Anyone looking at Banco Inter today, with a vast portfolio of 100% digital products and services, may not even remember how it started.
Inter is the result of the old bank Intermedium and originally focused on real estate and payroll loans.
The name change came in 2017 and, in the following year, the bank went through the IPO, until reaching the format it operates today and which has already conquered more than seven million customers.
The high investment in acquiring new customers makes Inter have a great evaluation, second only to Nubank.
But, is it really worth leaving the capital invested in Inter when comparing risks, advantages and disadvantages in relation to other banks?
A Capital Research report released recently analyzed the economic scenario and some of the products offered by Inter, with their respective rules and profitability.

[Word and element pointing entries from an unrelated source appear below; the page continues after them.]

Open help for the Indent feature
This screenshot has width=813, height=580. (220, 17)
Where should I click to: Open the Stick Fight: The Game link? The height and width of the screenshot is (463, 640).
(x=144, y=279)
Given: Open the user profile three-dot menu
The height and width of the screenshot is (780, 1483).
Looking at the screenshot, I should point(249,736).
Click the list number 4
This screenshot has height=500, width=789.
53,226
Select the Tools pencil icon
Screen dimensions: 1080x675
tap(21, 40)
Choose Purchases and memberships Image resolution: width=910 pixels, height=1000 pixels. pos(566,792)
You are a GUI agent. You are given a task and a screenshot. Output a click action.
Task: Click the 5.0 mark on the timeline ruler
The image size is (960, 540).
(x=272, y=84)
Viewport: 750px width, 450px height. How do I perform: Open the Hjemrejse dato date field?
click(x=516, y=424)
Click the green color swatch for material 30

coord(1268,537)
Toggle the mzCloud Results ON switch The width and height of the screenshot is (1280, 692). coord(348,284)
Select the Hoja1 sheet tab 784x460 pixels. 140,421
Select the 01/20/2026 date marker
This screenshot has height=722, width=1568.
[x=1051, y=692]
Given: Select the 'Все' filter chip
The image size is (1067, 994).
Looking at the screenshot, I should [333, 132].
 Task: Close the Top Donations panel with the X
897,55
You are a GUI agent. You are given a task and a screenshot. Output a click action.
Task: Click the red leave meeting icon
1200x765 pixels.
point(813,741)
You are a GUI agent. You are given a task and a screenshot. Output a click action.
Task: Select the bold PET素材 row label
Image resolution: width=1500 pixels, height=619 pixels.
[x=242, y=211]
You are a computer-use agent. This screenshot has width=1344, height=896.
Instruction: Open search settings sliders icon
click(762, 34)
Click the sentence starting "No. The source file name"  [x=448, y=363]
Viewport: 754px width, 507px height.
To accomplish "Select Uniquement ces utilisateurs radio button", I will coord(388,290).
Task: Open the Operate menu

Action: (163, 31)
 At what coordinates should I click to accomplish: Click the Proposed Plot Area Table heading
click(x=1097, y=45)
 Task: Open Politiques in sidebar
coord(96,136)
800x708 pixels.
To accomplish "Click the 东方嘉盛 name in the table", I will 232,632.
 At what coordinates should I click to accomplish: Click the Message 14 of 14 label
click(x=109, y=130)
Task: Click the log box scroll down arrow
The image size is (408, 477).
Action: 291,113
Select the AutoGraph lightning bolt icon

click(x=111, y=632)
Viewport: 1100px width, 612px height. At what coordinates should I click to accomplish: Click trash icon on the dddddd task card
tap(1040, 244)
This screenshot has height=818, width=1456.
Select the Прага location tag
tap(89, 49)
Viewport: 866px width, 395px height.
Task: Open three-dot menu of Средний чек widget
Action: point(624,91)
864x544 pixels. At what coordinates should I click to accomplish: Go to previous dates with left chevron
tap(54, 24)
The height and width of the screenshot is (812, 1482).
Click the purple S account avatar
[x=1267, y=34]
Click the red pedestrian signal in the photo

In the text, the chief analyst, Samuel Torres, demonstrates in numbers why leaving investments in the institution is not the best choice.
Like other digital banks, Inter is still undergoing major investments to maintain accelerated growth, which has had a negative impact on its profitability.
But unlike Nubank, analyzed in another report recently published, Inter is in a slightly better financial position.
Even with a well-defined strategy to make its clients profitable, which takes time and has a negative impact on short-term results, Inter has been able to maintain a positive ROE (return on equity). In addition, the Basel index is considerably healthy.
Other numbers referring to insurance operations, credit operations and capital increases were also analyzed and put Banco Inter at a healthy level, even with the impacts of the pandemic in 2020.
“Clearly, Banco Inter still has a long way to go in terms of profitability, mainly in terms of making its customer base profitable. But even now, the bank is already operating on a positive note, with a poorly leveraged balance sheet and a good quality and low risk credit portfolio ”, points out the analyst.
But, this does not mean that the bank is a good option for those who want to invest. The best way to check the cost-benefit of an application is to compare it with similar or equal options available on the market. And this is where Inter loses.
In addition to traditional investments, such as investment funds, stocks and FIIs, Inter offers some fixed-income securities issued by itself: CDBs and LCIs.
CDBs are post-fixed and have daily liquidity, and LCIs are also post-fixed, but with liquidity only at maturity.
The key point here is that the profitability of CDBs increases with the amount invested, while in the case of LCIs it increases with both the value and the term of the investment.
“The difference in profitability due to the increase in the amount invested is of little relevance, and it does not make sense to put more money if the only reason is to only achieve the increase in income as a percentage of the CDI. What makes sense is to increase the investment term to pay less Income Tax, given that the rate is regressive ”, explains Samuel Torres.
Analyzing the context, however, less risky banks, such as BTG Pactual, Daycoval and Banco ABC offer the same securities with higher yields and / or less minimum investment.
To exemplify, the investor who allocates from R $ 100.00 to R $ 249,999.99 at Banco Inter, in a 12-month LCI, with equivalent profitability on a non-exempt basis (% of CDI), will result in 121.3% .
If the term is 24 months, the result goes to 118.8%. For the term of 36 months, the number is 120.0%. A 12-month LCI / LCA at BTG Pactual, for example, with a minimum investment of R $ 1,000, will yield 110%. For 24 months, the number rises to 116%, and in 36 months, it reaches 119%.
“Since it is possible to find the same investment products issued by lower risk banks and paying a higher remuneration and, in most cases, with a lower minimum investment, I do not recommend investing your money in Banco Inter’s CDBs and LCIs”, says analyst Samuel Torres, concluding that “investments in Banco Inter’s CDBs and LCIs present a moderate downside risk. Lower than that of Nubank, but higher than that of other midfielders and that of large banks ”.
In the case of Bitcoin investments, a survey conducted recently by fintech BlueBenx shows that more than 75% of cryptocurrency investors are afraid of losing everything.
Thus, about seven out of ten users expressed concern about the loss of investments related to cryptocurrency balances.
In addition, 17.7% of respondents stated that they may not get the profit they expected from this type of investment.
The Bluebanx study heard 310 investors in total. According to fintech specializing in the Bitcoin market, only 6.9% of users claimed that they have no concerns about investing in cryptocurrencies.